Et l’on voyait des charretées de quinze ou vingt fillettes qui partaient en chantant:
A l’honneur de saint Gent.
Ou
Alix, ma bonne amie,
Il est temps de quitter
Le monde et ses intrigues,
Avec ses vanités.
Ou bien:
Les trois Maries,
Parties avant le jour,
S’en vont adorer le Seigneur.
Avec mon oncle, assis sur le brancard de la charrette, qui les accompagnait avec son galoubet, et chatouille-toi et chatouille-moi, en avant les caresses, les rires et les cris tout le long du chemin!
Seulement, dans la tête, il s’était mis une idée assez extraordinaire: c’était, en se mariant, de prendre une fille noble.
– Mais les filles nobles, lui objectait-on, veulent épouser des nobles, et jamais tu n’en trouveras.
– Hé! ripostait Bénoni, ne sommes-nous pas nobles, tous, dans la famille? Croyez-vous que nous sommes des manants comme vous autres? Notre aïeul était émigré; il portait le manteau doublé de velours rouge, les boudes à ses souliers, les bas de soie.
Il fit tant, tourna tant, que, du côté de Carpentras, il entendit dire, un jour, qu’il y avait une famille de noblesse authentique, mais à peu près ruinée, où se trouvaient sept filles, toutes à marier. Le père, un dissipateur, vendait un morceau de terre tous les ans à son fermier, qui finit même par attraper le château. Mon brave oncle Bénoni s’attifa, se présenta, et l’aînée des demoiselles, une fille de marquis et de commandeur de Malte, qui se voyait en passe de coiffer sainte Catherine, se décida à l’épouser. C’est sur la donnée de ces nobles comtadins, tombés dans la roture, qu’un romancier Carpentrassien, Henri de la Madeleine, a fait son joli roman: la Fin du Marquisat d’Aurel. (Paris, Charpentier, 1878.)

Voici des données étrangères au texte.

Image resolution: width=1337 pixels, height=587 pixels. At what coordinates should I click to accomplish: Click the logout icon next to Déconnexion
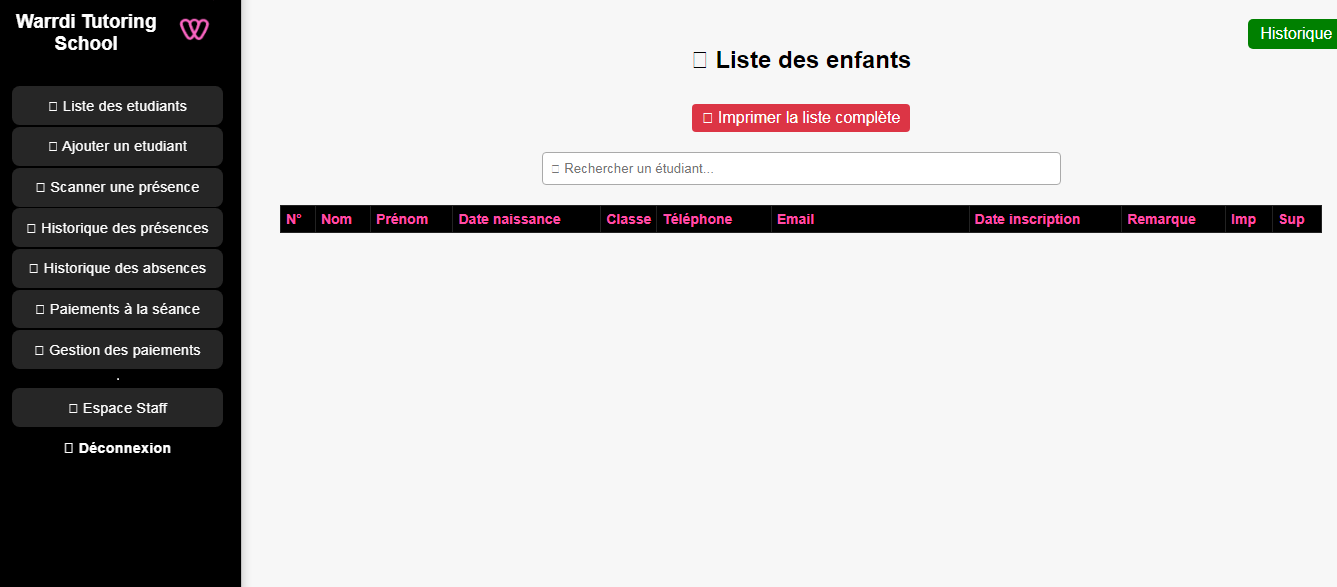tap(68, 447)
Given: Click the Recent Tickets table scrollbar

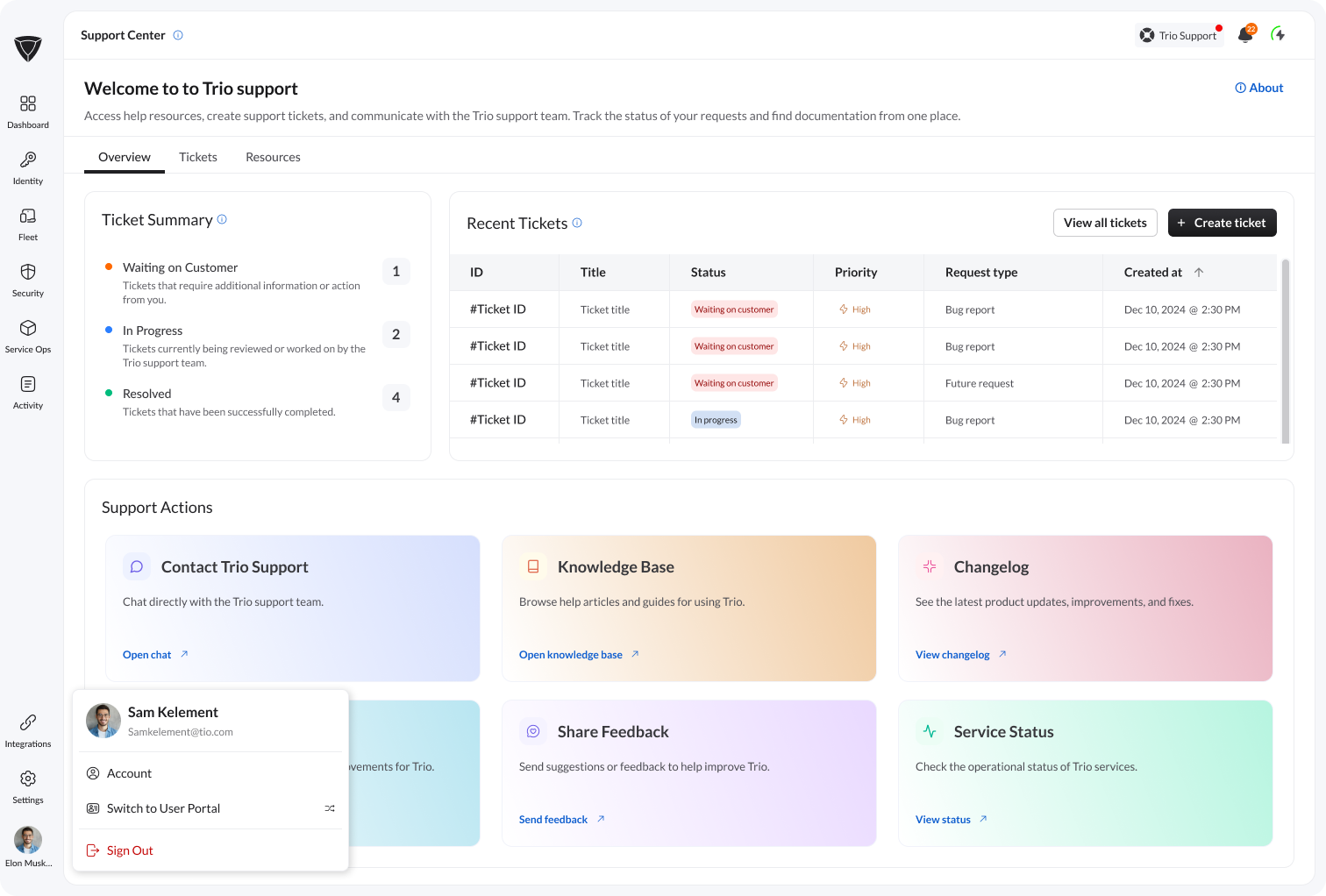Looking at the screenshot, I should tap(1286, 351).
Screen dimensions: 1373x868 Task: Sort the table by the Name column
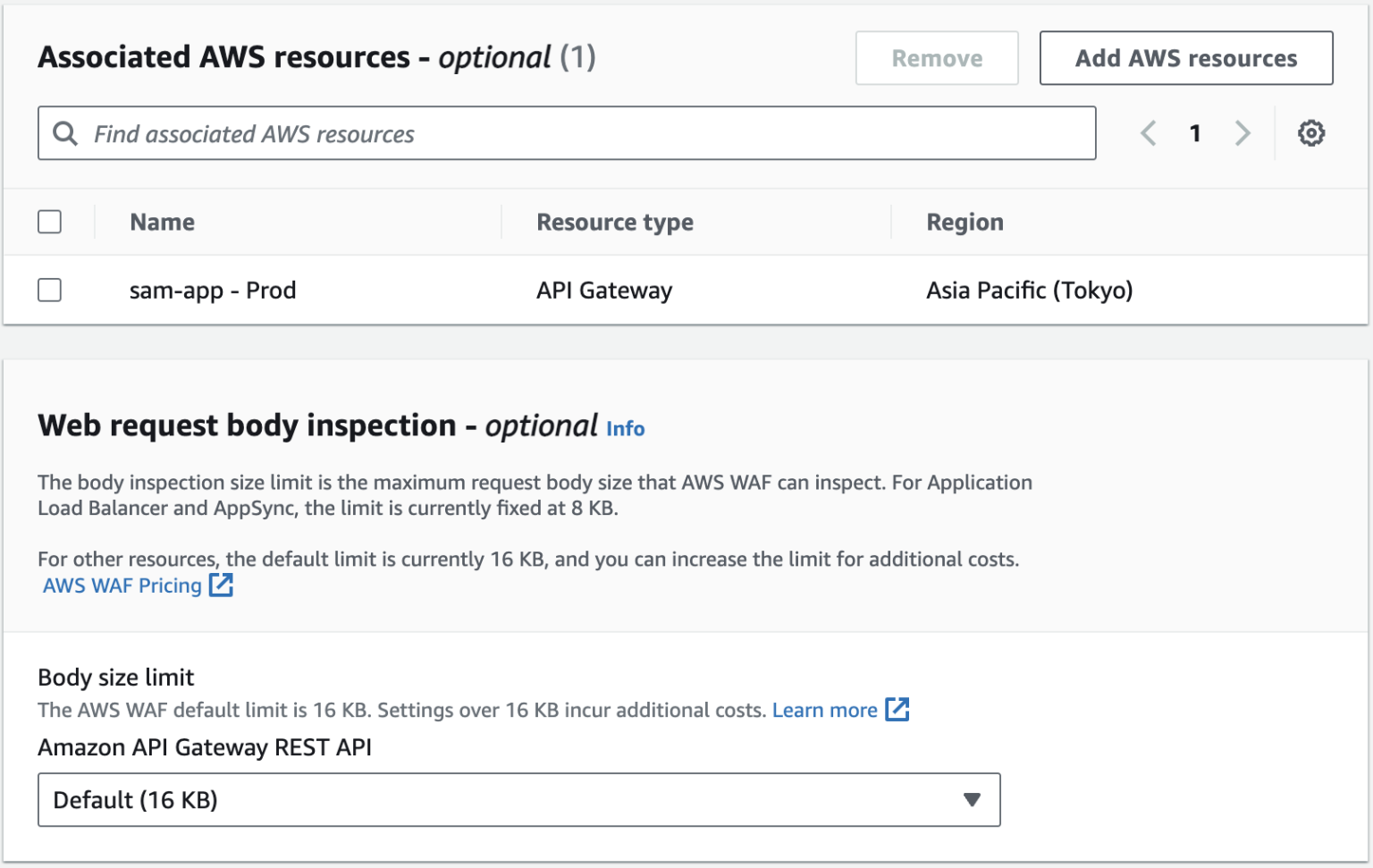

J’ai dit que mon oncle était paresseux. Quand, vers milieu du jour, il allait à son jardin, pour bêcher ou reterser, il portait toujours son flûteau. Bientôt, il jetait son outil, allait s’asseoir à l’ombre et essayait un rigaudon. Les filles qui travaillaient dans les champs d’alentour accouraient vite à la musique et, aussitôt, il leur faisait danser la saltarelle.
En hiver, rarement il se levait avant midi.

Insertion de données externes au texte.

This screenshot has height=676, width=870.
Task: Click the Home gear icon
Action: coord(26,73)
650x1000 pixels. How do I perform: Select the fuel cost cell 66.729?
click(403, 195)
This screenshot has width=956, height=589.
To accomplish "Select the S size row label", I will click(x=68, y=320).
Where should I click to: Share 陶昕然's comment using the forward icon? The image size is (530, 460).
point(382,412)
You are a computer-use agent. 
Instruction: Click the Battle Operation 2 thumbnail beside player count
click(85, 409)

– Eh! disait-il, bien blotti, bien chaud dans votre lit, où pouvez-vous être mieux?
– Mais, lui disions-nous, mon oncle, ne vous y ennuyez-vous pas?

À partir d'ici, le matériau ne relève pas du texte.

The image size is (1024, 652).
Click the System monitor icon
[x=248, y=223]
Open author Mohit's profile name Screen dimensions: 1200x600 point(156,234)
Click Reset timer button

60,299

– Oh! jamais. Quand j’ai sommeil, je dors; quand je n’ai plus sommeil, je dis des psaumes pour les morts.
Et, chose singulière, cet homme guilleret ne manquait pas un enterrement. Après la cérémonie, il demeurait toujours le dernier au cimetière, d’où il s’en revenait seul, en priant pour les siens et pour les autres, ce qui ne l’empêchait pas de répéter, chaque fois, cette bouffonnerie:
– Un de plus, charrié à la Cité du Saint-Repos!
Il dut bien, à son tour, y aller aussi. Il avait quatre-vingt-trois ans, et le docteur, ayant laissé entendre à la famille qu’il n’y avait plus rien à faire:
– Bah! répondit Bénoni, à quoi bon s’effrayer! il n’en mourra que plus malade.
Et, comme il avait son flûteau sur sa table de nuit:
– Que faites-vous de ce fifre-là, mon oncle? lui demandai-je, un jour que je venais le voir.